### Given exercise
Copy the records below, swapping "computer-use agent" for "screen agent" everywhere it occurs and leaving every other character as it is.

### Provided records
§ §

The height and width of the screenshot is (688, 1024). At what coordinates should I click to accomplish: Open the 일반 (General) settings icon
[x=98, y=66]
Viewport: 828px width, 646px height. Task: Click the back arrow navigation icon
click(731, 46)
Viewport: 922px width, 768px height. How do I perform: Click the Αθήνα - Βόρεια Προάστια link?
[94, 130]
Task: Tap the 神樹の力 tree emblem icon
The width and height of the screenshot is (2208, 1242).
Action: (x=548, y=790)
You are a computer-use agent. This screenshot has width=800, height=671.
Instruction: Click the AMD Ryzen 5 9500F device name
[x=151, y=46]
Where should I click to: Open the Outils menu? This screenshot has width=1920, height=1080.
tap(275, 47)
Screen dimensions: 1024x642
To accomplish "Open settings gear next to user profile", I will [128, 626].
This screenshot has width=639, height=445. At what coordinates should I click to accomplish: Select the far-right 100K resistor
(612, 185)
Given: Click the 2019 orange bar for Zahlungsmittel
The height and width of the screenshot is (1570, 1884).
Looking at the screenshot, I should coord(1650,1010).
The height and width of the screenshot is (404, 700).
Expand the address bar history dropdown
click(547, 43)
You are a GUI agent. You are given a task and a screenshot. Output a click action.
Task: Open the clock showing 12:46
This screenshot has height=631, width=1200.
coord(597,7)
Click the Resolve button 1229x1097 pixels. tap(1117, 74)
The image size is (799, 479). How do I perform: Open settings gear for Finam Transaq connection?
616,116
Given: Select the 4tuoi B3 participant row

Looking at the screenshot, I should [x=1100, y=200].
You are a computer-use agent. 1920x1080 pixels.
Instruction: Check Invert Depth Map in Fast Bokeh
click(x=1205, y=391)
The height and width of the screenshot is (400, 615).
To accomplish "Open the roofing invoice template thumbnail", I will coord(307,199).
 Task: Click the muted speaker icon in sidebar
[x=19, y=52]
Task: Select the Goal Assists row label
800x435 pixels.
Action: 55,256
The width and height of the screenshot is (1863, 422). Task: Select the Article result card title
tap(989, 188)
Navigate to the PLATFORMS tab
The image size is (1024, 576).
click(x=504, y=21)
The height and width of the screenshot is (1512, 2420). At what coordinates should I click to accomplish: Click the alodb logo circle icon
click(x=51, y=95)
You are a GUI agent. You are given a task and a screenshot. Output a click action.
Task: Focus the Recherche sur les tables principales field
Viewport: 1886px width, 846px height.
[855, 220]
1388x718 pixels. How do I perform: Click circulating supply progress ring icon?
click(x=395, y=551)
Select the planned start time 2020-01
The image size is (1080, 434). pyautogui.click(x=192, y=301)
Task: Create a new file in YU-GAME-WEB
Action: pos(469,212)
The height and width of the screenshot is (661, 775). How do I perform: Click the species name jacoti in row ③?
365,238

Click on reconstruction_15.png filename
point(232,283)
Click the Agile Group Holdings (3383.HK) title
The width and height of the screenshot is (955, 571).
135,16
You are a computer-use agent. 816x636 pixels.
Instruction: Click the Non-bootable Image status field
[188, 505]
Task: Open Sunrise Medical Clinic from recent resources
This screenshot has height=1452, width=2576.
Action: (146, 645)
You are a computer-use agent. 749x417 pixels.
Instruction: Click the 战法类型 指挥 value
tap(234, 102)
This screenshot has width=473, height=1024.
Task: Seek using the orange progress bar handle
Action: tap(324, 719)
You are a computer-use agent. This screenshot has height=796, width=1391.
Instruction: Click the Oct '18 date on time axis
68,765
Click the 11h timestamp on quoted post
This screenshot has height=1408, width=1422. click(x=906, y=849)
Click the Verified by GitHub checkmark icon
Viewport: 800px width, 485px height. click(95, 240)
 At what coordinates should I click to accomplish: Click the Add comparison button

§ §

### Answer in full
The height and width of the screenshot is (688, 1024). At what coordinates should I click to accomplish: Open the 일반 (General) settings icon
[x=98, y=66]
Viewport: 828px width, 646px height. Task: Click the back arrow navigation icon
click(731, 46)
Viewport: 922px width, 768px height. How do I perform: Click the Αθήνα - Βόρεια Προάστια link?
[94, 130]
Task: Tap the 神樹の力 tree emblem icon
The width and height of the screenshot is (2208, 1242).
Action: (x=548, y=790)
You are a screen agent. This screenshot has width=800, height=671.
Instruction: Click the AMD Ryzen 5 9500F device name
[x=151, y=46]
Where should I click to: Open the Outils menu? This screenshot has width=1920, height=1080.
tap(275, 47)
Screen dimensions: 1024x642
To accomplish "Open settings gear next to user profile", I will [128, 626].
This screenshot has width=639, height=445. At what coordinates should I click to accomplish: Select the far-right 100K resistor
(612, 185)
Given: Click the 2019 orange bar for Zahlungsmittel
The height and width of the screenshot is (1570, 1884).
Looking at the screenshot, I should coord(1650,1010).
The height and width of the screenshot is (404, 700).
Expand the address bar history dropdown
click(547, 43)
You are a GUI agent. You are given a task and a screenshot. Output a click action.
Task: Open the clock showing 12:46
This screenshot has height=631, width=1200.
coord(597,7)
Click the Resolve button 1229x1097 pixels. tap(1117, 74)
The image size is (799, 479). How do I perform: Open settings gear for Finam Transaq connection?
616,116
Given: Select the 4tuoi B3 participant row

Looking at the screenshot, I should [x=1100, y=200].
You are a screen agent. 1920x1080 pixels.
Instruction: Check Invert Depth Map in Fast Bokeh
click(x=1205, y=391)
The height and width of the screenshot is (400, 615).
To accomplish "Open the roofing invoice template thumbnail", I will coord(307,199).
 Task: Click the muted speaker icon in sidebar
[x=19, y=52]
Task: Select the Goal Assists row label
800x435 pixels.
Action: 55,256
The width and height of the screenshot is (1863, 422). Task: Select the Article result card title
tap(989, 188)
Navigate to the PLATFORMS tab
The image size is (1024, 576).
click(x=504, y=21)
The height and width of the screenshot is (1512, 2420). At what coordinates should I click to accomplish: Click the alodb logo circle icon
click(x=51, y=95)
You are a GUI agent. You are given a task and a screenshot. Output a click action.
Task: Focus the Recherche sur les tables principales field
Viewport: 1886px width, 846px height.
[855, 220]
1388x718 pixels. How do I perform: Click circulating supply progress ring icon?
click(x=395, y=551)
Select the planned start time 2020-01
The image size is (1080, 434). pyautogui.click(x=192, y=301)
Task: Create a new file in YU-GAME-WEB
Action: pos(469,212)
The height and width of the screenshot is (661, 775). How do I perform: Click the species name jacoti in row ③?
365,238

Click on reconstruction_15.png filename
point(232,283)
Click the Agile Group Holdings (3383.HK) title
The width and height of the screenshot is (955, 571).
135,16
You are a screen agent. 816x636 pixels.
Instruction: Click the Non-bootable Image status field
[188, 505]
Task: Open Sunrise Medical Clinic from recent resources
This screenshot has height=1452, width=2576.
Action: (146, 645)
You are a screen agent. 749x417 pixels.
Instruction: Click the 战法类型 指挥 value
tap(234, 102)
This screenshot has width=473, height=1024.
Task: Seek using the orange progress bar handle
Action: tap(324, 719)
You are a screen agent. This screenshot has height=796, width=1391.
Instruction: Click the Oct '18 date on time axis
68,765
Click the 11h timestamp on quoted post
This screenshot has height=1408, width=1422. click(x=906, y=849)
Click the Verified by GitHub checkmark icon
Viewport: 800px width, 485px height. click(95, 240)
 At what coordinates should I click to accomplish: Click the Add comparison button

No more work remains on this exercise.